Читаем У стен Ленинграда полностью

- Я на него не сержусь: у человека дурной характер. Скверно склепан. Впрочем, солдат он славный. В доброе время боялся даже курице голову отсечь, а на фронте ко всему привык. Давеча застрелил фрица и улыбается, словно зрелую ягоду проглотил.

Гаврила, лукаво взглянув на Максимыча, молча продолжал набивать пулеметную ленту.

Провожая меня, Максимов еще раз напомнил:

- Осип, надолго не откладывай, если сможешь, раздобудь угломер-квадрант.

На другой день все нужные приготовления к стрельбе с открытой позиции по закрытым целям были закончены еще до наступления темноты. По нашим расчетам, под огонь пулемета должна была попасть грунтовая дорога, идущая от городского парка Пушкина в сторону фронта.

С наступлением сумерек Максимов пришел к нам в блиндаж и присел рядом со мной на нарах.

- Осип, у меня все готово, идем постреляем, - предложил он.

Не торопясь Максимыч подошел к пулемету, установленному на открытой позиции, ладонями протер глаза, тщательно проверил прицел, затем поплевал на ладони, да так потер одну о другую, что, казалось, вот-вот на землю посыплются искры. Пристально взглянув в сторону противника, он взялся за рукоятки пулемета, затем решительно приподнял предохранительную щеколду и нажал двумя пальцами на спуск. Послушный механизм мгновенно пришел в движение, патронная лента дергаясь, торопливо поползла к окну приемника, рукоятка отбивала счет выстрелов.

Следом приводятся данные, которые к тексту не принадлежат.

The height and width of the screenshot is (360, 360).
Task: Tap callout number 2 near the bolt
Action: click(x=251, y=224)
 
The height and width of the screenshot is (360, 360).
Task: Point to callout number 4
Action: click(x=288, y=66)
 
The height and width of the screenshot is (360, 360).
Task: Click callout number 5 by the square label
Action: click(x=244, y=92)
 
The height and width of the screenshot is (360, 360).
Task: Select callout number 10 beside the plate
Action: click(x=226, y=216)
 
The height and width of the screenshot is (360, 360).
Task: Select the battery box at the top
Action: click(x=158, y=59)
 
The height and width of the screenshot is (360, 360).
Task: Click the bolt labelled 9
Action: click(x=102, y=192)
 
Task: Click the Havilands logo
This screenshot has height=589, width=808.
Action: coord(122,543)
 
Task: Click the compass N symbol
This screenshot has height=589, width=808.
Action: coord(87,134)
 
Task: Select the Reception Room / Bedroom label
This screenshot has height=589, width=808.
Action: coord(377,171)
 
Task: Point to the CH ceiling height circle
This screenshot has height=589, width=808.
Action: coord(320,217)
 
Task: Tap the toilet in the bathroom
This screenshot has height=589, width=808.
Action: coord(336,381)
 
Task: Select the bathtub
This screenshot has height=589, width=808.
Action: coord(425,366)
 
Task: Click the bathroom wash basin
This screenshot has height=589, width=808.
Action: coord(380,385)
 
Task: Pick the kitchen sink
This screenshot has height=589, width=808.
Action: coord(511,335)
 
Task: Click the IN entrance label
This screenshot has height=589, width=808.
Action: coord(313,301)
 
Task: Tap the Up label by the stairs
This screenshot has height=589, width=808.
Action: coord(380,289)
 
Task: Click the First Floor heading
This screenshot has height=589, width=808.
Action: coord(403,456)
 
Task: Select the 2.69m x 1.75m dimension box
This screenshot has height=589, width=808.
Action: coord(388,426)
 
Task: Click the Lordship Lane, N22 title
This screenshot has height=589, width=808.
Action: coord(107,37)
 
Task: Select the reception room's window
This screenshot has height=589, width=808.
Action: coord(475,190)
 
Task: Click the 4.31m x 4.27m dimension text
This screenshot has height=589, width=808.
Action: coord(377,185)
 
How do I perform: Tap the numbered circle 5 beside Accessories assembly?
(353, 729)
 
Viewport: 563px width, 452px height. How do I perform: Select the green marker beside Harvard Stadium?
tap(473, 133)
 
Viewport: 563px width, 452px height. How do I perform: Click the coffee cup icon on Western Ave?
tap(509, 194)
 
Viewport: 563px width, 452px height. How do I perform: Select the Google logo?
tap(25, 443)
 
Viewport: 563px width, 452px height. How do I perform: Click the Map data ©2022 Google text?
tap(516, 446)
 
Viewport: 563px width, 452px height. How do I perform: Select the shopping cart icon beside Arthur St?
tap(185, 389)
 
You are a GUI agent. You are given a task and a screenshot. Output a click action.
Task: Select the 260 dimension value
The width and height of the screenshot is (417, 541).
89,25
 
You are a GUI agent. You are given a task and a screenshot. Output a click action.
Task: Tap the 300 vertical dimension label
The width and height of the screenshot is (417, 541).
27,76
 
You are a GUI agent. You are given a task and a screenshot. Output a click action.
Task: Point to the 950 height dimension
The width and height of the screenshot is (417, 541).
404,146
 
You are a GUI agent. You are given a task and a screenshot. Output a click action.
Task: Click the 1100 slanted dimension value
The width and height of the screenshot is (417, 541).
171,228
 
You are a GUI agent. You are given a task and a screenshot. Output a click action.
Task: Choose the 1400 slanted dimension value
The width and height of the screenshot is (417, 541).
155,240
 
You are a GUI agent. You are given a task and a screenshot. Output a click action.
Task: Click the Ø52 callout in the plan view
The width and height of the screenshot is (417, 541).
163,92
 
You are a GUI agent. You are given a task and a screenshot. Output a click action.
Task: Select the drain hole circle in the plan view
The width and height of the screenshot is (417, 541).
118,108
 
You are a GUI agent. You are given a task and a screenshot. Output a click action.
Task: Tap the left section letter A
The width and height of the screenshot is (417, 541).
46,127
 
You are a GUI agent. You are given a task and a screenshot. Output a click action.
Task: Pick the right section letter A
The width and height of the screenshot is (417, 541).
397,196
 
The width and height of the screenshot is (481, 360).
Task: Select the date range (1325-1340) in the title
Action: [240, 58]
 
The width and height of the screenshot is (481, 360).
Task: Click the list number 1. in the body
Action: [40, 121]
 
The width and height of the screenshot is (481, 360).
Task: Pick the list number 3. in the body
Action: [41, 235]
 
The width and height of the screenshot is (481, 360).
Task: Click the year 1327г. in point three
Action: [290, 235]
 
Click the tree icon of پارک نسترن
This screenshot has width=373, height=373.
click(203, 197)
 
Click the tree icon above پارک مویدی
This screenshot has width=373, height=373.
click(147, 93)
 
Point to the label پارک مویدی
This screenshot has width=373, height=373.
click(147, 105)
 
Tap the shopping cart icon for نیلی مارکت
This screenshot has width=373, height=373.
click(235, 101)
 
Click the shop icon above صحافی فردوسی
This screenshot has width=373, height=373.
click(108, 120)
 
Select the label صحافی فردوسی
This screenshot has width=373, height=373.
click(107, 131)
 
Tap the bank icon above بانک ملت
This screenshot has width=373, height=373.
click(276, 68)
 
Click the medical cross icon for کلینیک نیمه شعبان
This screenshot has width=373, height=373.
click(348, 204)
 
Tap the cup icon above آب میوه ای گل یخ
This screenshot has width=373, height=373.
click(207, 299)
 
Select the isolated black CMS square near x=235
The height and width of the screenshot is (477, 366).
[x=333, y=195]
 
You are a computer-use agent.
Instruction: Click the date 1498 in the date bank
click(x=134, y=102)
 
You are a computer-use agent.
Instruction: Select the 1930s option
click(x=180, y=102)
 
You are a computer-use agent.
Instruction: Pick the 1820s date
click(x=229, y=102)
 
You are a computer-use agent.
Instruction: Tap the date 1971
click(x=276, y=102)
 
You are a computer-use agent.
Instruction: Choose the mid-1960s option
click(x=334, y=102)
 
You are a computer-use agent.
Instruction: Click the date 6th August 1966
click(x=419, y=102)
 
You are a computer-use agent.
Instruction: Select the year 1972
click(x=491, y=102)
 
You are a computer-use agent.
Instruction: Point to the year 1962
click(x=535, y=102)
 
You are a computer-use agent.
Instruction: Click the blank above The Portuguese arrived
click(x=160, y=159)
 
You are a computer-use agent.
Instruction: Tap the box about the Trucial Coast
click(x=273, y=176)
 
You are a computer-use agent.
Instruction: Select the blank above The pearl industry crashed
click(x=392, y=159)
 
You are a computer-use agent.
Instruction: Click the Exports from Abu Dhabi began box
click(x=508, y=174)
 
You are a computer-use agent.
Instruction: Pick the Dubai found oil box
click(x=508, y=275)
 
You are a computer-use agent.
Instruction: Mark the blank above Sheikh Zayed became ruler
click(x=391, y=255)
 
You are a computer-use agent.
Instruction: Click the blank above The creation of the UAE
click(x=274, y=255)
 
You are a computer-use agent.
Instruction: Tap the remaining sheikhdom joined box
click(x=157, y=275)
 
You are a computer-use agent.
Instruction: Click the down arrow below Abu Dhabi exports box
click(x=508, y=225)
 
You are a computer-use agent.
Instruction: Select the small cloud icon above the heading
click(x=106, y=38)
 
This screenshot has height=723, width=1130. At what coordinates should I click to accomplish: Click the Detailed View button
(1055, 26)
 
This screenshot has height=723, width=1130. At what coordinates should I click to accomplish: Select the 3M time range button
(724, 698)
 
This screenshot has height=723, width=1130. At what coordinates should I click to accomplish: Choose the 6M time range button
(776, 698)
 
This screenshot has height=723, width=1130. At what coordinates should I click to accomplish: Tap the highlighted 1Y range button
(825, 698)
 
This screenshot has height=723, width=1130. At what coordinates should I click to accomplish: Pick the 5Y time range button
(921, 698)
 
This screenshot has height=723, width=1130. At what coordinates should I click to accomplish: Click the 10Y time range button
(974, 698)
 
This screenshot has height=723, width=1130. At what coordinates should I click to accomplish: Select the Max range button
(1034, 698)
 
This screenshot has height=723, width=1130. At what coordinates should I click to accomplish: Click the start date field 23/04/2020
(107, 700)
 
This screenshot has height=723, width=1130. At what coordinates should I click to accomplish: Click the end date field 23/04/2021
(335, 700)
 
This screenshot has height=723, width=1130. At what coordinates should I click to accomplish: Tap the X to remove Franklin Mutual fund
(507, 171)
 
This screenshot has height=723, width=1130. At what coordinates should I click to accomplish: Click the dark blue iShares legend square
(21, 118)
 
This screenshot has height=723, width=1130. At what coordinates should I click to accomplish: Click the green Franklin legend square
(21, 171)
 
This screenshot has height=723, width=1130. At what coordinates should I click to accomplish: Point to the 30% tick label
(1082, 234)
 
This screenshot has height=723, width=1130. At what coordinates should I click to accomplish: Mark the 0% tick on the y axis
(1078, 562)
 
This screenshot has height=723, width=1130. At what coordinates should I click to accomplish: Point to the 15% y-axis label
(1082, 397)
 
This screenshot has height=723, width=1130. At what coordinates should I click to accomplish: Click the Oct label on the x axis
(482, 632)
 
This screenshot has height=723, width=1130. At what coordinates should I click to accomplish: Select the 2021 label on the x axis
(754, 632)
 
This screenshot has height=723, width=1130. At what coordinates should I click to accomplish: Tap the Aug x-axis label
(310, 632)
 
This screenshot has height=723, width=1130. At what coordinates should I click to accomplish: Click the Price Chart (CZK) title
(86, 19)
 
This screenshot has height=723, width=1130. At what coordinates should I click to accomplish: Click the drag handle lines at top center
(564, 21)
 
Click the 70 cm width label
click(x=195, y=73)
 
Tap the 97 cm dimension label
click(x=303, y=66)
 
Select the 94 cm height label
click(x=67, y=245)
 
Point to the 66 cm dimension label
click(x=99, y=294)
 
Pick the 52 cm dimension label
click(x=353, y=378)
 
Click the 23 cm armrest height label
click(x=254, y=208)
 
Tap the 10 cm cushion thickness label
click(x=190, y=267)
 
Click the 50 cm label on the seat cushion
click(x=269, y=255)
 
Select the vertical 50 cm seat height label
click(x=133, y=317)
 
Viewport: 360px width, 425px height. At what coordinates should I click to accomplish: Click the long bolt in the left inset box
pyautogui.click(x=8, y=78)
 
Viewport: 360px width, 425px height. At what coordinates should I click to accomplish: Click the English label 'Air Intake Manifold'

Максимов дал длинную очередь по невидимой цели и замер, не снимая рук с пулемета. Он весь превратился в слух. В расположении противника все было тихо: ни звука, ни шороха. Как проверишь результат стрельбы? Мы видели эту извилистую грунтовую дорогу только на карте. Она проходила по склону холмика, затем пересекала мелколесье и по полю тянулась к линии фронта.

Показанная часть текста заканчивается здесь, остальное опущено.